## Gestellte Aufgabe A
Gib die folgenden Zeilen der Datensätze unverändert wieder, beginnend mit der Zeile, die „You are a GUI“ enthält, und endend mit dem Schluss der Datensätze, beide Enden eingeschlossen. Lass die Bilder in deiner Antwort weg.

## Textausschnitt
- - - -
15.03.2023

Wahlrechtsreform: Blutgrätsche der Ampel gegen Linke und CSU

Beim Fußball würde man sagen: In der Schlussphase versuchten es die Mannschaft in den rot-grün-gelben Trikots mit der Brechstange. Die Ampel-Parteien wollen jedenfalls keine längere Wahlrechtsdiskussion. Noch in dieser Woche soll das neue Wahlrecht beschlossen werden. Und zwar mit der Brechstange, nämlich gegen die größte Oppositionspartei. Dass die AfD von den Reformplänen begeistert ist, versteht sich von selbst. Schließlich war sie schon vor längerer Zeit auf die mehr oder wenigen selben Ideen wie SPD, Grüne und FDP gekommen und spricht stolz von einem „abgekupferten“ Entwurf.

Das Ampel-Team geht nicht nur mit der Brechstange vor; es scheut auch vor einer sehr harten Gangart nicht zurück. Dank ihrer robusten Spielweise könnte dem nächsten Bundestag keine Linksfraktion mehr angehören. Das hat – Stand heute – in erster Linie mit der Schwäche der Linken zu tun. Aber auch mit der Strategie der Ampel: Künftig soll sich keine Partei mehr dank dreier Direktmandate im Bundestag wiederfinden. Bleibt die eigene Partei unter 5,0 Prozent der Zweitstimmen, gehen auch ihre Wahlkreissieger leer aus.
- - - -
Dateneinträge:
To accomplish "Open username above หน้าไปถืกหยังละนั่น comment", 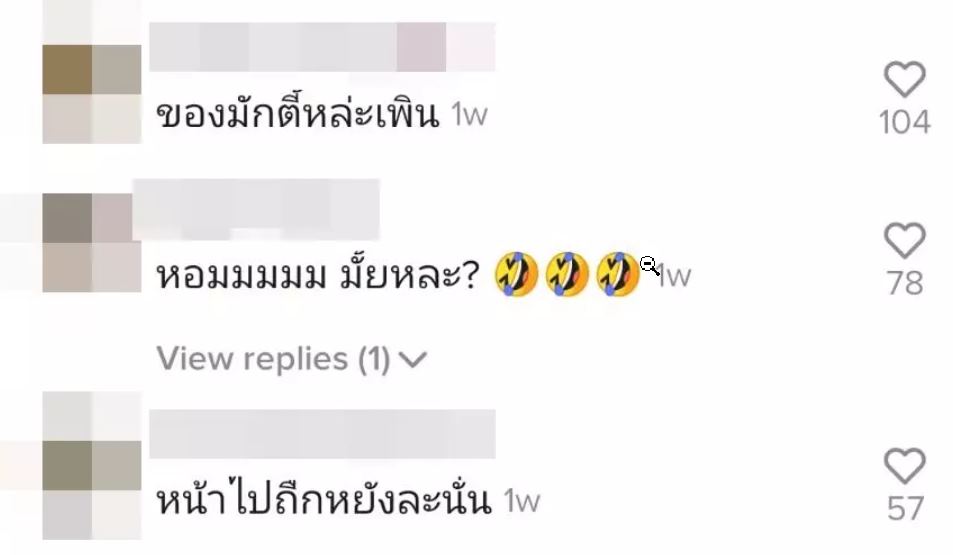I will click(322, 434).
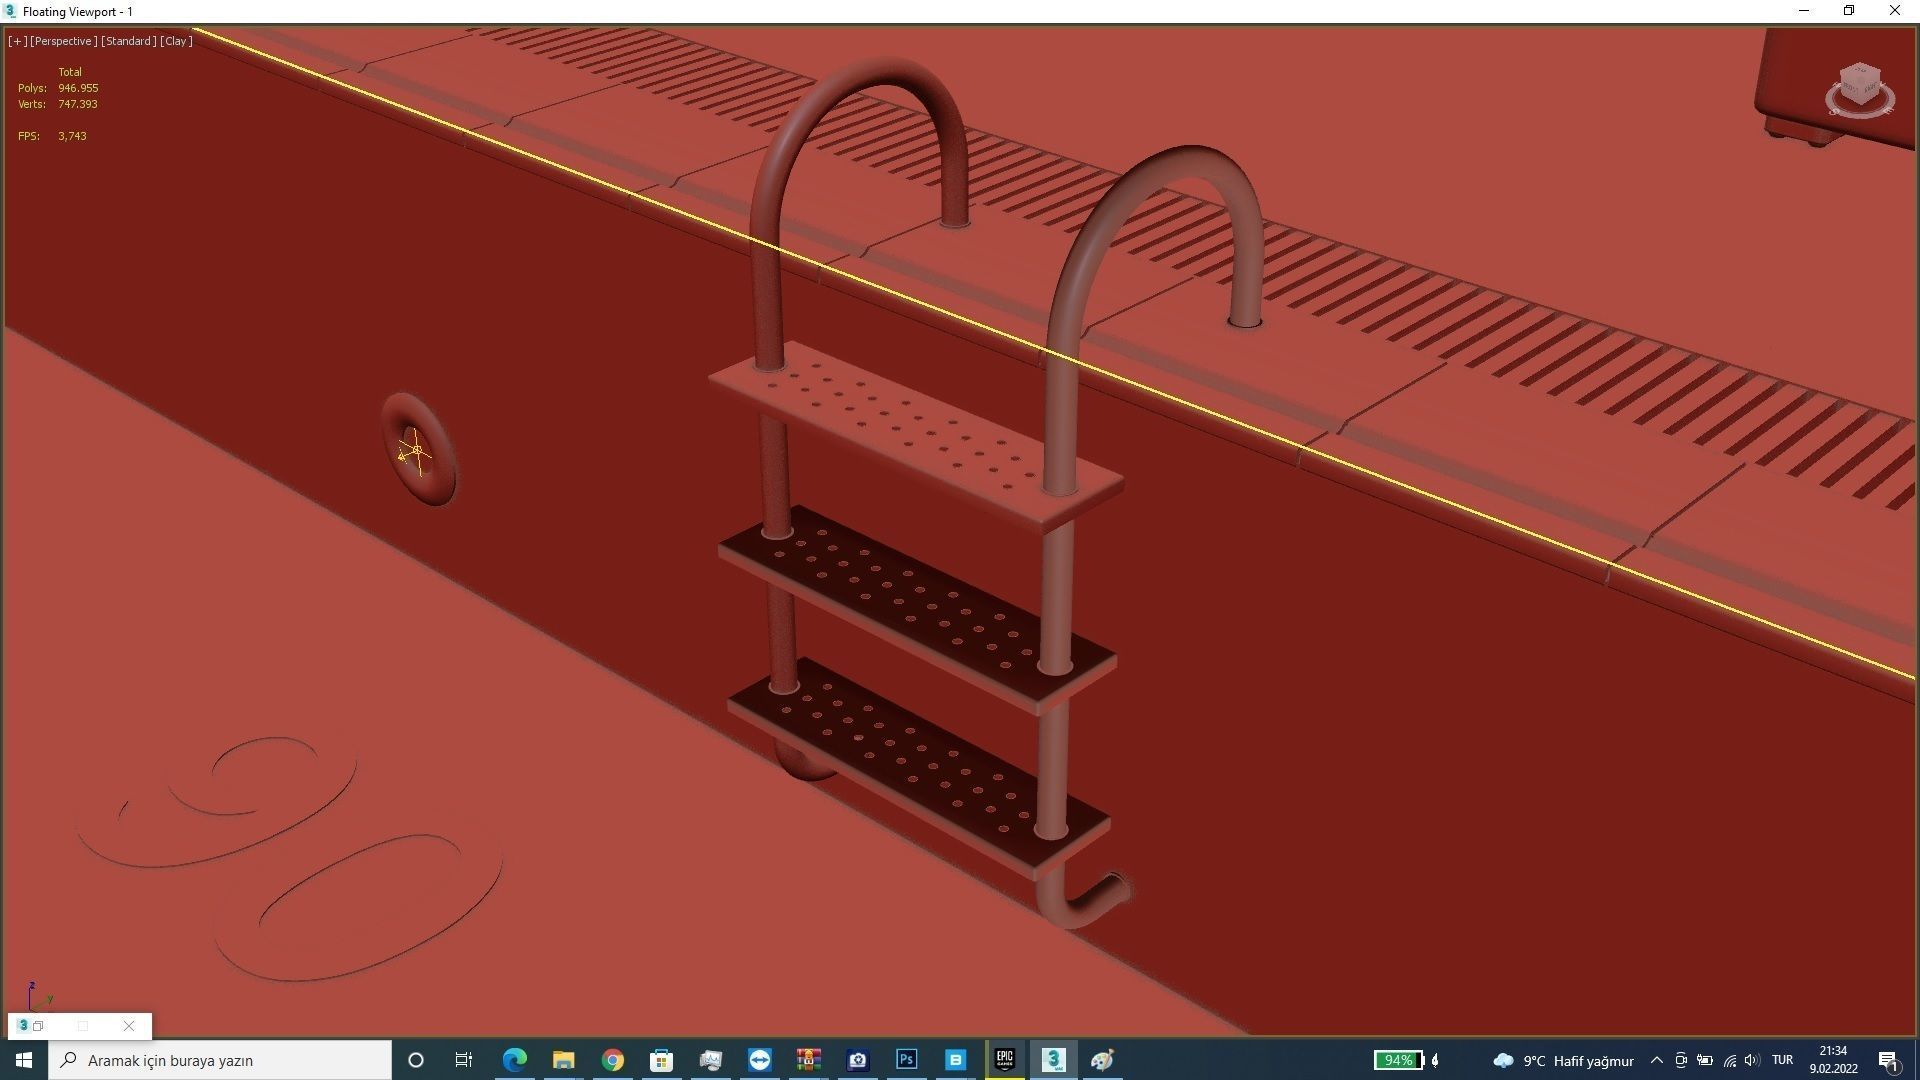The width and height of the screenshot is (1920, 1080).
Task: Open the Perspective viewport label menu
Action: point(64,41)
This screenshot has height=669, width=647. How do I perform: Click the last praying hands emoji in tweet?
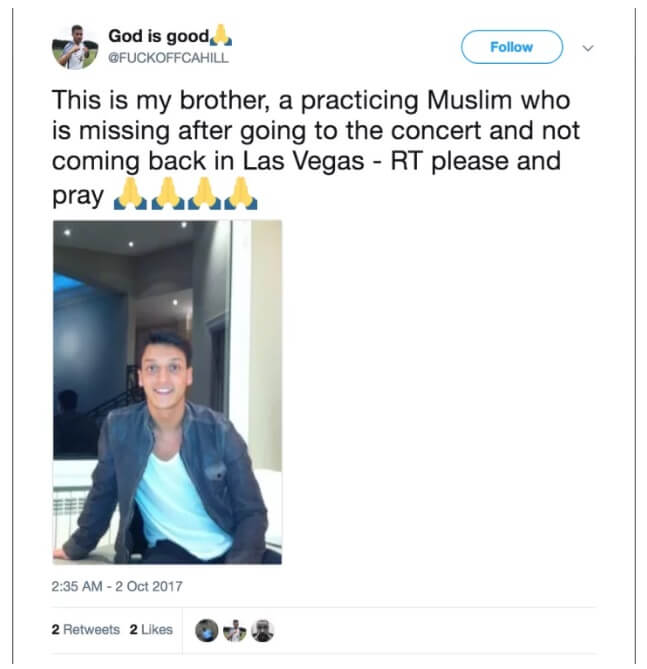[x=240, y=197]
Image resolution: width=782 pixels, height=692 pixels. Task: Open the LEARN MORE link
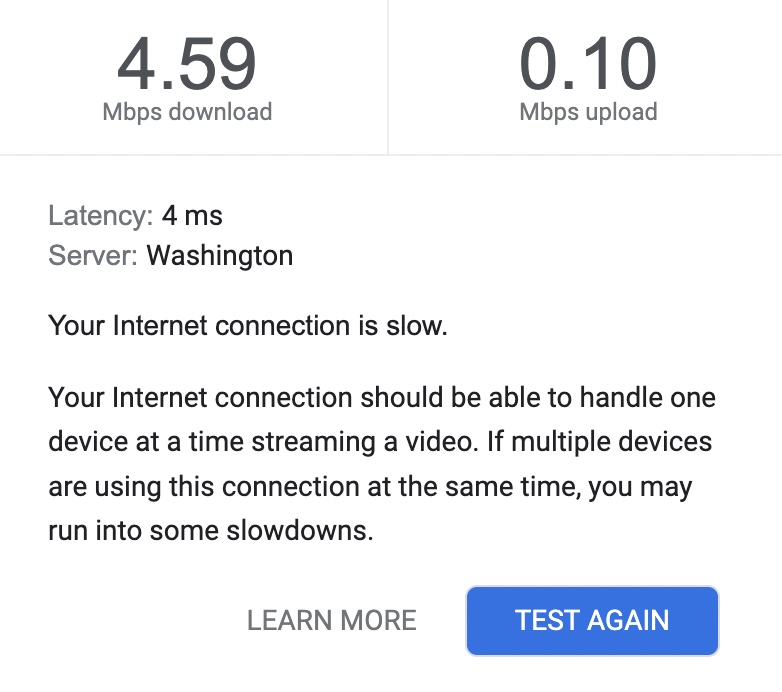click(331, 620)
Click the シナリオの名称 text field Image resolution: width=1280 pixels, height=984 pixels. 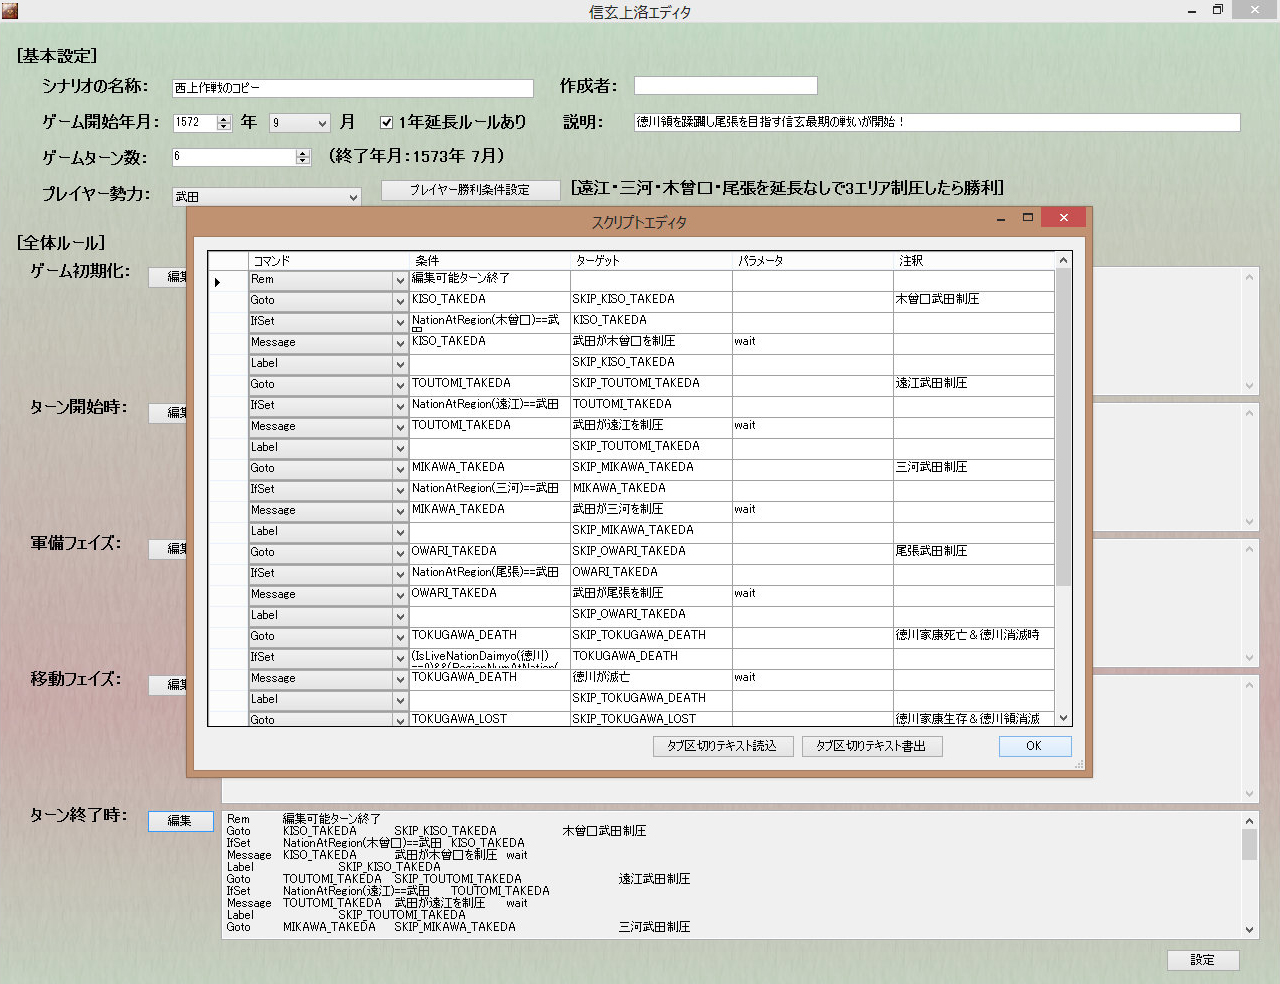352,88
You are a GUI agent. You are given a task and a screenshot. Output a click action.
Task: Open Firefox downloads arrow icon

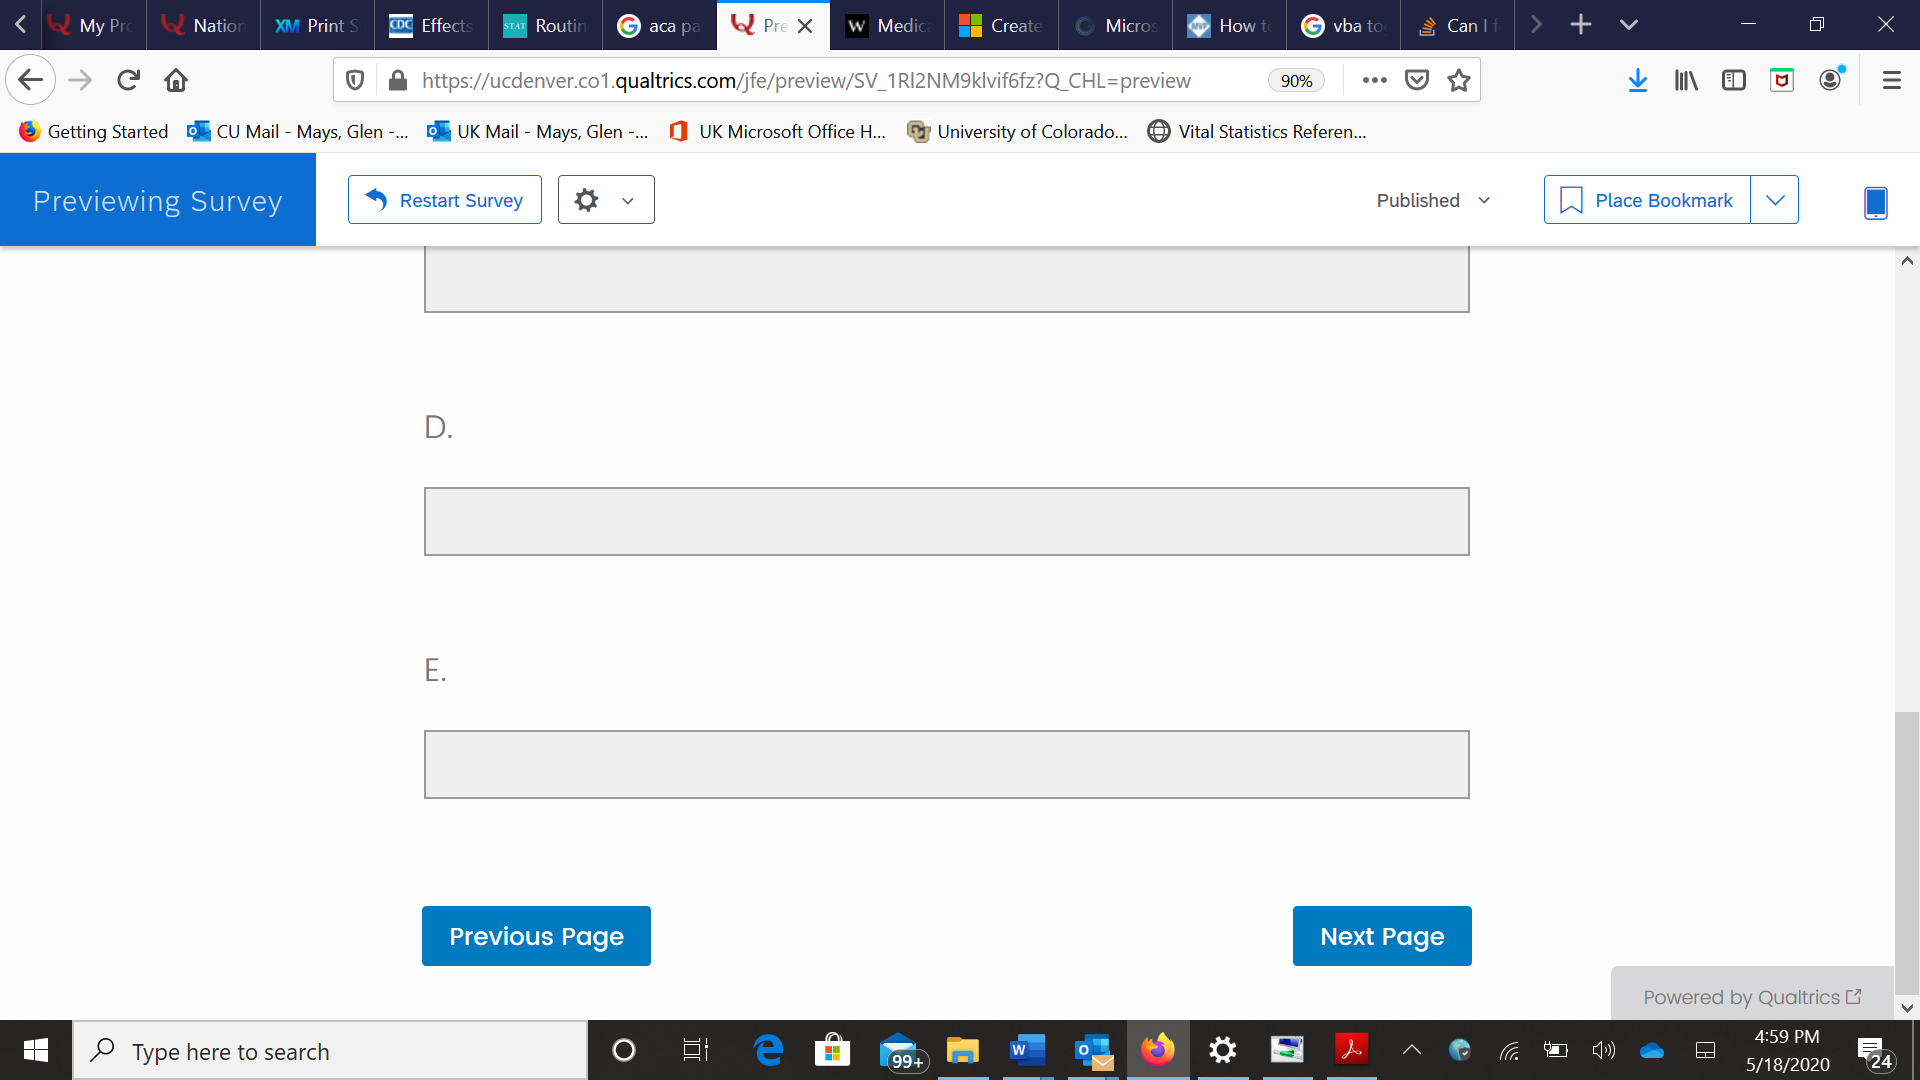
- - - -
## Gestellte Aufgabe B
Tippe aus dem Text zur Wahlrechtsreform den Abschnitt wortgetreu ab, beginnend bei „Das Ampel-Team geht“ und endend bei „Wahlkreissieger leer aus.“.

## Fertige Lösung A
You are a GUI agent. You are given a task and a screenshot. Output a click action.
Task: Open Firefox downloads arrow icon

## Fertige Lösung B
Das Ampel-Team geht nicht nur mit der Brechstange vor; es scheut auch vor einer sehr harten Gangart nicht zurück. Dank ihrer robusten Spielweise könnte dem nächsten Bundestag keine Linksfraktion mehr angehören. Das hat – Stand heute – in erster Linie mit der Schwäche der Linken zu tun. Aber auch mit der Strategie der Ampel: Künftig soll sich keine Partei mehr dank dreier Direktmandate im Bundestag wiederfinden. Bleibt die eigene Partei unter 5,0 Prozent der Zweitstimmen, gehen auch ihre Wahlkreissieger leer aus.